DETROIT — Canada's two largest rail companies have begun shutting down their freight networks because of a labor dispute with a truckers' union that threatens to trigger shutdowns or strikes that would disrupt cross-border trade with the United States.
Canadian Pacific Kansas City and Canadian National, which move millions of tons of freight across the border, have stopped carrying certain shipments of hazardous materials and refrigerated products.
Both unions have threatened to lock out Canadian Truck Drivers Union workers starting Thursday if a deal is not reached.
Canadian railway operator CPKC said Saturday it would halt all shipments originating in Canada and all shipments originating from the United States and destined for Canada on Tuesday.
The Canadian Press reported that Air Canada on Friday banned the import of containers from its partner rail companies in the United States.
Jeff Windo, an industrial analyst at Edward Jones & Co., said his firm expects the shutdowns to last only a few days, but if they last longer, there could be significant disruptions to the supply chain.
“If it goes on for a longer period, I think there are some significant potential issues given the amount of freight that is handled every day. And in general, rail touches almost every sector of the economy,” Windau said.
Windau said the railways handle about 40,000 wagons of goods a day, worth about $1 billion. Shipments of finished vehicles, auto parts, chemicals, forestry products and agricultural goods will be severely affected, especially as the harvest season approaches, he added.
Both companies have extensive networks in the United States, and CPKC also serves Mexico. These operations will continue even in the event of a shutdown.
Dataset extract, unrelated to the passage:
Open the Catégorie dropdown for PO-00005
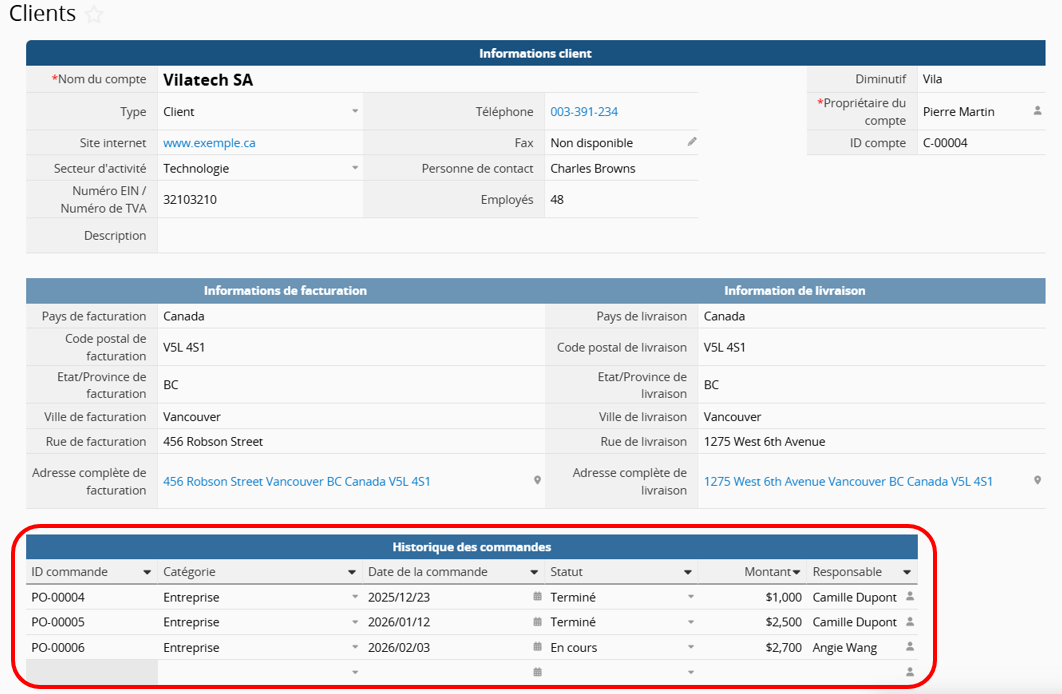The image size is (1062, 694). click(355, 622)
Canadian Railways said it remains committed to avoiding a disruption that would damage Canada’s economy and its international reputation. “However, we must take responsible and prudent steps to prepare for a potential disruption of rail services next week,” company spokesman Patrick Waldron said in a statement.
The Canadian Railway said the network closure would allow the railway to remove hazardous materials from its network before any shutdown.
Union spokesman Christopher Monette said in an email Saturday that negotiations were ongoing, but the situation had shifted from a potential strike to a “virtually certain” shutdown of the railroad.
Canadian Railways said negotiations were set to continue Sunday with the union, which represents about 10,000 workers at both companies. The company said it was continuing to negotiate in good faith.
Canadian National said in a statement Friday that no meaningful progress had been made in the negotiations and expressed hope that the union would “engage meaningfully” at the meeting scheduled for Saturday.
“CN wants a resolution that allows the company to get back to what it does best as a team, moving customers’ goods and the economy,” the rail company said.
Negotiations have been ongoing since last November, and the contracts expired at the end of 2023, and were extended as the talks continued.
The union said the company's demands regarding crew scheduling, rail safety and worker fatigue were the main points of contention.
Concerns about the quality of life of railroad workers dealing with grueling schedules and a lack of paid sick leave prompted a railroad strike in the United States two years ago, before Congress stepped in and blocked the strike. Major U.S. railroads have since made progress in providing paid sick leave to most railroad workers and trying to improve work schedules.
The trucking industry currently has a lot of excess capacity and may be able to offset some of the rail freight volumes, but “you won’t be able to replace all of that with trucks,” Windau said.